Located on Turkey’s Aegean coast, Kusadasi is a small seaside town whose permanent population of approximately 65’000 swells to over half a million in the summer when the resorts and nearby water parks fill with tourists from abroad – as well as Turkey itself.
And specifically thanks to a controversial deal struck in 2003 which leased a previously public-owned port to a private company in order to renovate the facilities to attract luxury cruise lines, Kusadasi is now a major port of call for cruise ships, supported by a six-lane highway linked up to the Adnan Menderes Airport.

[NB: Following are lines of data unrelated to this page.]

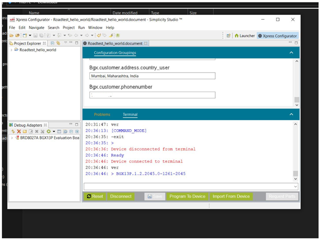The image size is (320, 240).
Task: Open the Launcher perspective
Action: click(245, 36)
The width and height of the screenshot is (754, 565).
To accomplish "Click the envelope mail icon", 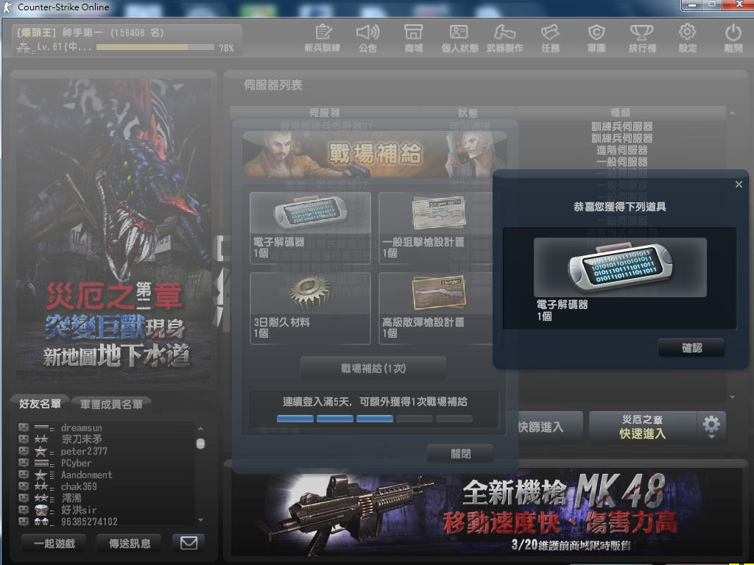I will [x=189, y=543].
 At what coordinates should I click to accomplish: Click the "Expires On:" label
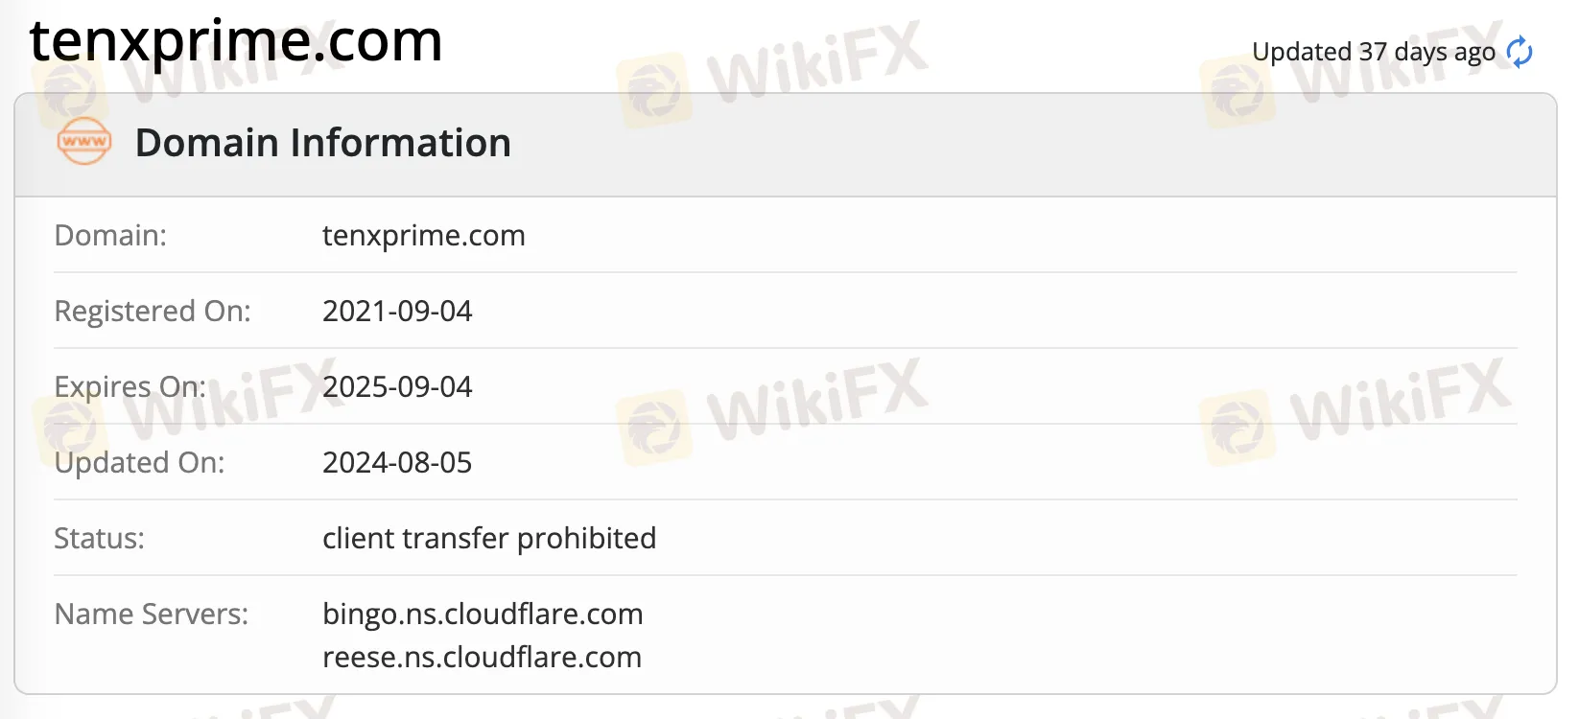click(x=130, y=387)
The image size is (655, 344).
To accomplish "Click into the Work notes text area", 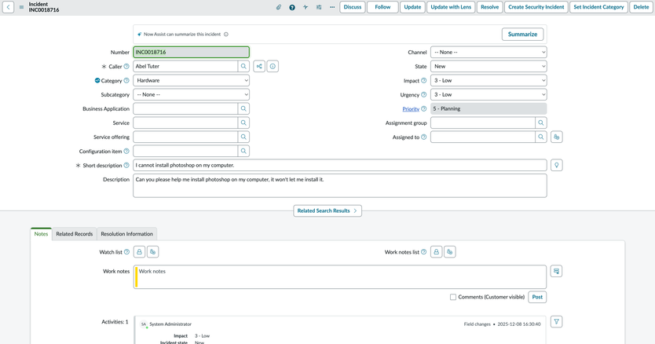I will click(340, 276).
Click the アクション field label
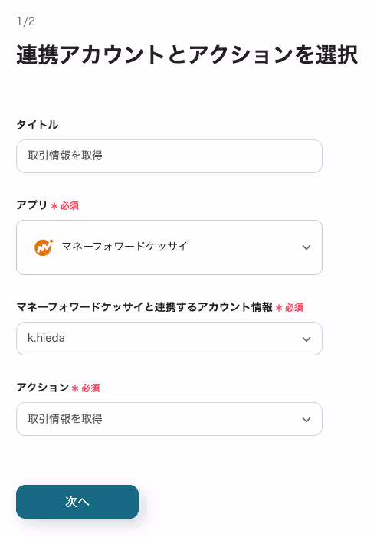377x537 pixels. (43, 388)

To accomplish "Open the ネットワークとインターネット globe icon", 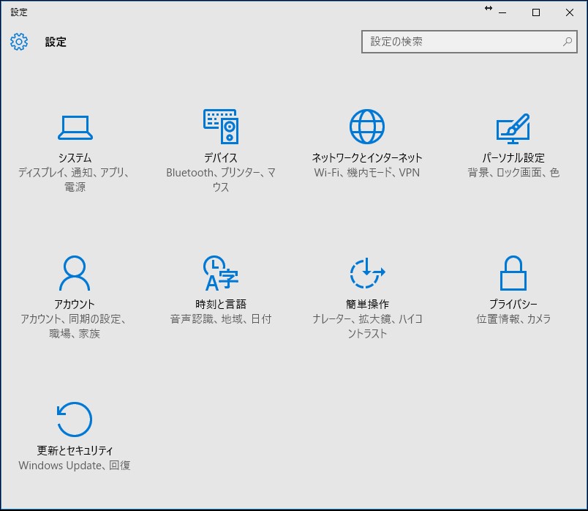I will tap(366, 126).
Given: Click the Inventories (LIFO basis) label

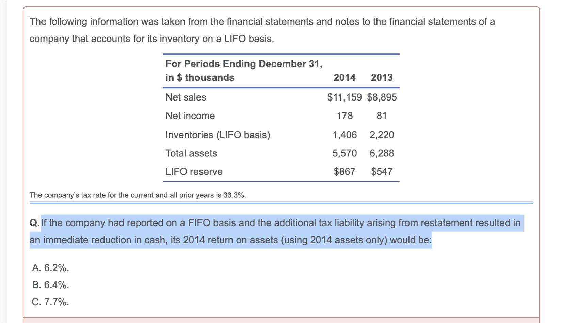Looking at the screenshot, I should point(218,135).
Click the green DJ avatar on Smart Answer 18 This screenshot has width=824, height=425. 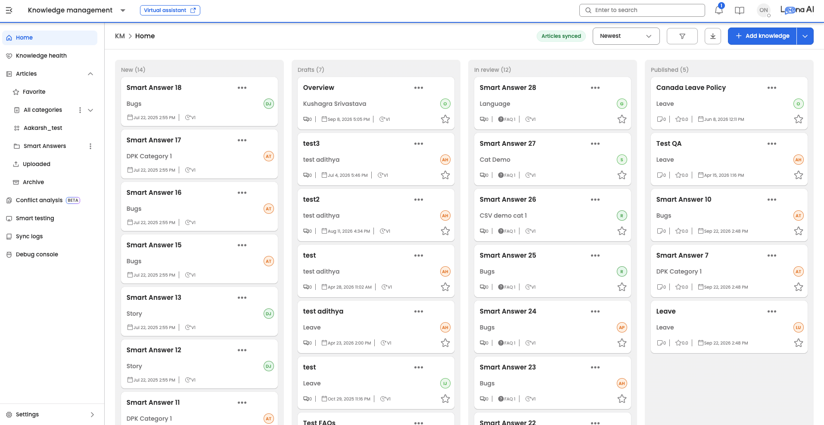pos(269,104)
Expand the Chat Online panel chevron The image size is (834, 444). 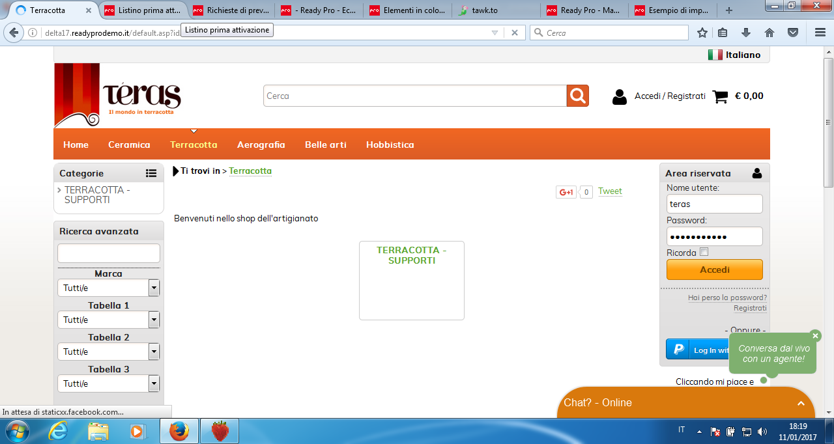801,403
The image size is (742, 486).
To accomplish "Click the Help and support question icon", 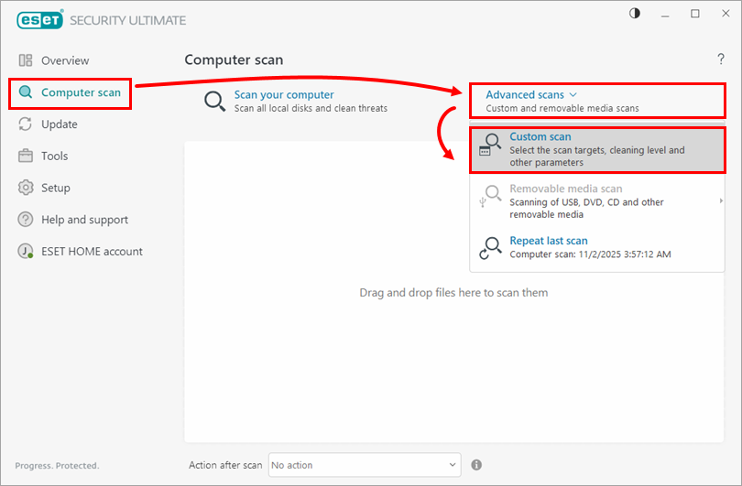I will click(x=26, y=220).
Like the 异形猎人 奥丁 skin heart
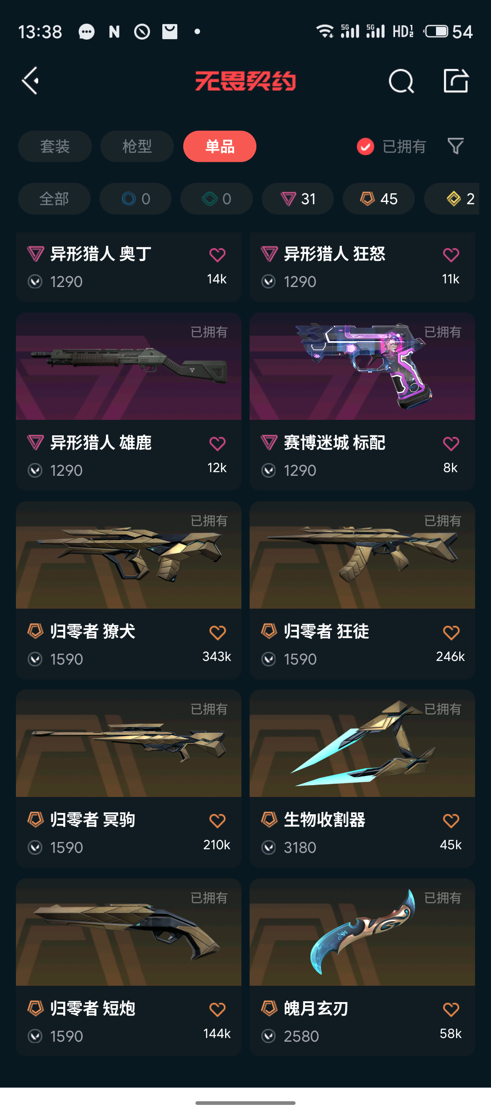 [x=217, y=255]
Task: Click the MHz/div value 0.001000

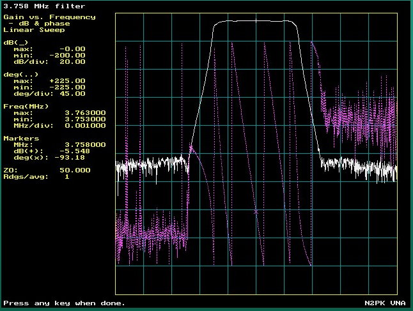Action: click(85, 125)
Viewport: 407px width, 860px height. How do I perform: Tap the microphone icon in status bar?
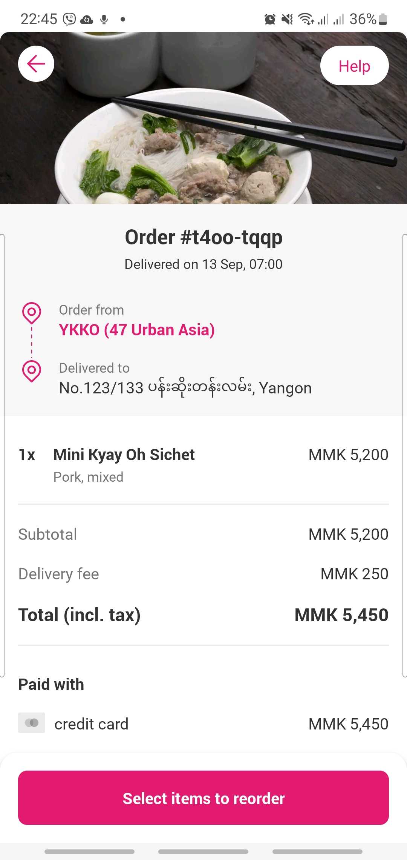click(104, 19)
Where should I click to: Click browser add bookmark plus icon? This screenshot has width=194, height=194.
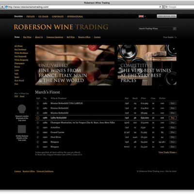pos(2,7)
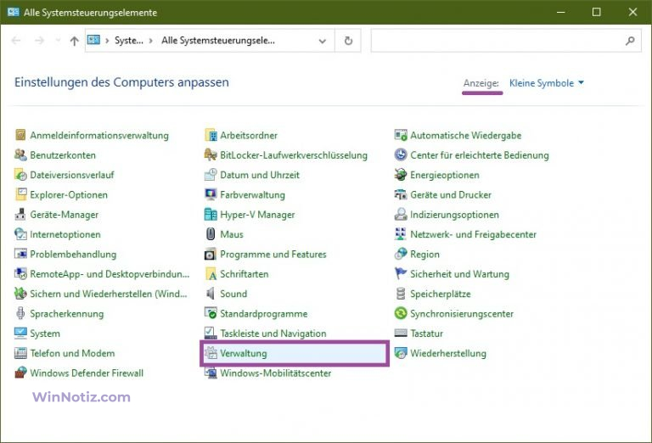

When you consider that the bus network connects with various parts of the country, and that there’s a daily ferry service to the nearby Greek island of Samos, Kusadasi is an ideal location to explore Turkey and the surrounding Aegean coast from. Derived from the words ‘Kus’ (meaning bird) and ‘Ada’ (meaning island), Kusadasi is literally translated to mean Bird Island – attributed to the bird head-like shape of the peninsula, originally coined in the early 1800’s after the Ottomans rebuilt/expanded the castle and garrison, but not officially adopted until the beginning of the 1900’s. Locals however often just shorten it to Ada.
The area has been the centre of art and culture to many civilizations over the millennium – known as Ephesus Neopolis during Byzantine times and Scala Nova/Scala Nuova under the Genovese and Venetians – having been settled numerous times since the original settlement of the Leleges people in 3000 BCE.